[v6,15/18] virt: acrn: Introduce ioeventfd
diff mbox series

Message ID 20201201093853.12070-16-shuo.a.liu@intel.com
State New, archived
Headers show
Series
  • HSM driver for ACRN hypervisor
Related show

Commit Message

Shuo A Liu Dec. 1, 2020, 9:38 a.m. UTC
From: Shuo Liu <shuo.a.liu@intel.com>

ioeventfd is a mechanism to register PIO/MMIO regions to trigger an
eventfd signal when written to by a User VM. ACRN userspace can register
any arbitrary I/O address with a corresponding eventfd and then pass the
eventfd to a specific end-point of interest for handling.

Vhost is a kernel-level virtio server which uses eventfd for signalling.
To support vhost on ACRN, ioeventfd is introduced in HSM.

A new I/O client dedicated to ioeventfd is associated with a User VM
during VM creation. HSM provides ioctls to associate an I/O region with
a eventfd. The I/O client signals a eventfd once its corresponding I/O
region is matched with an I/O request.

Written instruction 1 - Can you sum up the ioeventfd commit message in two sentences?
Written instruction 2 - Would you repeat, word for word, the stretch of the ioeventfd commit message from "Shuo A Liu Dec." through "eventfd for signalling."?

Information provided -
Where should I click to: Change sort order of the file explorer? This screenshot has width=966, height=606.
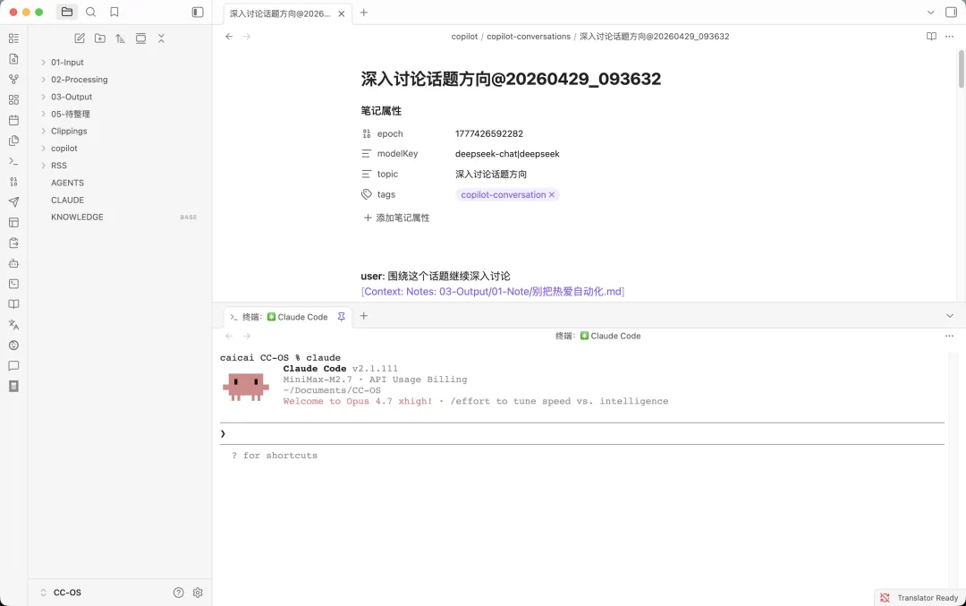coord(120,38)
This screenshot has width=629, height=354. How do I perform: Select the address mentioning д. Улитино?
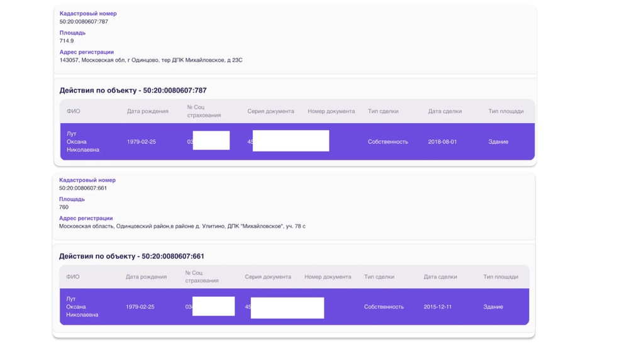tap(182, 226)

Task response 1 - ioeventfd lets ACRN userspace register PIO/MMIO regions so that a write to one by a User VM triggers an eventfd signal, and that eventfd can be passed to a specific end-point for handling; it is introduced in HSM to support vhost, a kernel-level virtio server that uses eventfd for signalling. A new I/O client dedicated to ioeventfd is associated with a User VM during VM creation, HSM provides ioctls to associate an I/O region with an eventfd, and the client signals an eventfd once its region matches an I/O request.

Task response 2 -
Shuo A Liu Dec. 1, 2020, 9:38 a.m. UTC
From: Shuo Liu <shuo.a.liu@intel.com>

ioeventfd is a mechanism to register PIO/MMIO regions to trigger an
eventfd signal when written to by a User VM. ACRN userspace can register
any arbitrary I/O address with a corresponding eventfd and then pass the
eventfd to a specific end-point of interest for handling.

Vhost is a kernel-level virtio server which uses eventfd for signalling.